Activity >>
Scan each line of the records for the word "computer" and extract the ones that have it.

=== Material for this exercise ===

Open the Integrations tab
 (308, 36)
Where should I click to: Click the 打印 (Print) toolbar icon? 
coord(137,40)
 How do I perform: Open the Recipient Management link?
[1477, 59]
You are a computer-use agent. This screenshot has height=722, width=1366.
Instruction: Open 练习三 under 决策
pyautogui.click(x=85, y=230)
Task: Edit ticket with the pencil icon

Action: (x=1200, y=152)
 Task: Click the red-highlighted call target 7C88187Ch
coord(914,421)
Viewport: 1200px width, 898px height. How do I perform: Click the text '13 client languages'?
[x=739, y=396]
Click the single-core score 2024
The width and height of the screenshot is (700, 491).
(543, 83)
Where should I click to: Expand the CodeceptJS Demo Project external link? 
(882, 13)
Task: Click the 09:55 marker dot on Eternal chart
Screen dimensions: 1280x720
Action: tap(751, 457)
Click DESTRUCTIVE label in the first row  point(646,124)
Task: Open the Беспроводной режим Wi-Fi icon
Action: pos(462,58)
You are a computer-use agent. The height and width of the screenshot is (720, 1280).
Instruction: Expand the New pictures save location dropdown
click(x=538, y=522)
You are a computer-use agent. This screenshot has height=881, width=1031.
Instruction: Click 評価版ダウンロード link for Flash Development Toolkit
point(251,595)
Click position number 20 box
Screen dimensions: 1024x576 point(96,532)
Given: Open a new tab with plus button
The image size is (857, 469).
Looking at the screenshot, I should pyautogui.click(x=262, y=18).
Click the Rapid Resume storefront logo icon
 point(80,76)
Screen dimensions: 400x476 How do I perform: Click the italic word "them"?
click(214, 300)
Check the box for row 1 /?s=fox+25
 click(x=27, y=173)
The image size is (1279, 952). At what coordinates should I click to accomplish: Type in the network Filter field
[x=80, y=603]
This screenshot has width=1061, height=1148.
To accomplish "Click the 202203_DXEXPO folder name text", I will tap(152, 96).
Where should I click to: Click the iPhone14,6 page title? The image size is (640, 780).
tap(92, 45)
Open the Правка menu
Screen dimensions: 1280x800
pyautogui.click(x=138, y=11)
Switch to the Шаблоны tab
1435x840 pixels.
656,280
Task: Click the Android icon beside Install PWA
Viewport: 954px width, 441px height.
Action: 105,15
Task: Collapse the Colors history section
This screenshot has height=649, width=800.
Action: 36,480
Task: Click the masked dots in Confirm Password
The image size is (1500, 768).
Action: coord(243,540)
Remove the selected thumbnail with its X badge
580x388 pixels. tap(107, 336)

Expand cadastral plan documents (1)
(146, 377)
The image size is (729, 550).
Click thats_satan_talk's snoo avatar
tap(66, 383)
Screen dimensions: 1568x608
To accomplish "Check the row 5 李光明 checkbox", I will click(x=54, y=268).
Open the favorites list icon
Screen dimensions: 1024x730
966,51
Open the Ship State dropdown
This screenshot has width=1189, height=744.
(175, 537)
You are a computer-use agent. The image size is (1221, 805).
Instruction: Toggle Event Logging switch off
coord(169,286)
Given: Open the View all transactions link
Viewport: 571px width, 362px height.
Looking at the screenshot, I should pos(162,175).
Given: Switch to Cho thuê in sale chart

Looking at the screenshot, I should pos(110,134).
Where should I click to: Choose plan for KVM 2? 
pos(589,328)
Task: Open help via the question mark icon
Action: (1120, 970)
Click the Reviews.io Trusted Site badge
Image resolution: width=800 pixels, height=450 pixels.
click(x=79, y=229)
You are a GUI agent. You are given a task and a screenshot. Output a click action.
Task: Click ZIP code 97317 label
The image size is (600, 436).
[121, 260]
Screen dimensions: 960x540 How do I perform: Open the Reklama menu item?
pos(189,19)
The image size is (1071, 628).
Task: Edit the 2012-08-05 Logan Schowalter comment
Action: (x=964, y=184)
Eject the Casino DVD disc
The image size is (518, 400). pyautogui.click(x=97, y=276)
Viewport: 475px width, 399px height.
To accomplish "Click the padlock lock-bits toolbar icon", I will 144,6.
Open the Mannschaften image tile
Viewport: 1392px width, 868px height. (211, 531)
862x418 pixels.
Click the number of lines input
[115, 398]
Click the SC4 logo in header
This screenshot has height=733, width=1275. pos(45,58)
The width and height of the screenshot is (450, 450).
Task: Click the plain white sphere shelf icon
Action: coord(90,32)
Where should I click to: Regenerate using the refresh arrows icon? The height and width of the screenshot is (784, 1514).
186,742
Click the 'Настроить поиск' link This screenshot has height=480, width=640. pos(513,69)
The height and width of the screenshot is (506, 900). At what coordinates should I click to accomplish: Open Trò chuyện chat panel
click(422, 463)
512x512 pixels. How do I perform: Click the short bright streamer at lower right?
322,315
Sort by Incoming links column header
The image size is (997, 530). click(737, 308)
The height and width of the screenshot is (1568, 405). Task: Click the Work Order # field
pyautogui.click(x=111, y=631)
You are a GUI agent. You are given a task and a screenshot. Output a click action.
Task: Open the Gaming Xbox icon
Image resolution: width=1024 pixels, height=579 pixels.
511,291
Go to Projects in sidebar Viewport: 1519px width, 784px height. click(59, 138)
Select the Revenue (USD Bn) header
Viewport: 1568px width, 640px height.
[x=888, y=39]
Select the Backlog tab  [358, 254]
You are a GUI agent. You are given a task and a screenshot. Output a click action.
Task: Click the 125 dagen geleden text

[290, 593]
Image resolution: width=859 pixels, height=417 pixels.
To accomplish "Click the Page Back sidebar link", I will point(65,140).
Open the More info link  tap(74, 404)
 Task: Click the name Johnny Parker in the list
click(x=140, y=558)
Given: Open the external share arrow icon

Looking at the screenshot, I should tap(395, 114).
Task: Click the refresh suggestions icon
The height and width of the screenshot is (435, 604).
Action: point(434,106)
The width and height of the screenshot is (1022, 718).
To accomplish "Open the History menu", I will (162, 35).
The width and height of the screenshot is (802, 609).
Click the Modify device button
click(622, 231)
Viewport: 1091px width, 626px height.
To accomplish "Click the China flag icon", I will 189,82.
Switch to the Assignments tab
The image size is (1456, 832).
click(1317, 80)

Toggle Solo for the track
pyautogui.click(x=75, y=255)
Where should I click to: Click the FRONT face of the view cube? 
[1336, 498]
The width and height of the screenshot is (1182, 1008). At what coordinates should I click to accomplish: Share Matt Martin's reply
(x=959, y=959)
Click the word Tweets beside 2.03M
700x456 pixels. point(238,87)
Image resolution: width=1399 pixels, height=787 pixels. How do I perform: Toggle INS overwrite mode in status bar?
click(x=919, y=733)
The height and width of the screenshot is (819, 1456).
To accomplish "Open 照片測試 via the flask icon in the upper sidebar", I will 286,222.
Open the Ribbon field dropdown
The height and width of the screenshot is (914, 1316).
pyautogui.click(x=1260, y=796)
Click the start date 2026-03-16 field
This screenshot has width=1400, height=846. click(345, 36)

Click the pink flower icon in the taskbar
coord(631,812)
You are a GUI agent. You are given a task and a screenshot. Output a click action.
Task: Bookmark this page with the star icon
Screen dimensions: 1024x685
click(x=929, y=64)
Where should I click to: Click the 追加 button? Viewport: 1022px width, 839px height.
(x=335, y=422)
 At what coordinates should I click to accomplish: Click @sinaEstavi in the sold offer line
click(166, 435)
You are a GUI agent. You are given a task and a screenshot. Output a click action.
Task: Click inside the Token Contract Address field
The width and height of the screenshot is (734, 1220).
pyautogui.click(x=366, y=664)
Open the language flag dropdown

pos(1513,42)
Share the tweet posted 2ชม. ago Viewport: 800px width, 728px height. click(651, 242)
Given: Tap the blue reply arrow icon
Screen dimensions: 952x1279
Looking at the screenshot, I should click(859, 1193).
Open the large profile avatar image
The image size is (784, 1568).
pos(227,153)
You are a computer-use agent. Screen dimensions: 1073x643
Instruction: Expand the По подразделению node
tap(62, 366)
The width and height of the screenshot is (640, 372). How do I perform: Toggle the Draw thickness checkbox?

===

Written reply >>
You are a computer-use agent. This screenshot has height=722, width=1366.
You are a computer-use agent. The height and width of the screenshot is (720, 1280).
You are a computer-use agent. This screenshot has height=881, width=1031.
You are a computer-use agent. The image size is (1221, 805).
You are a computer-use agent. Screen dimensions: 1073x643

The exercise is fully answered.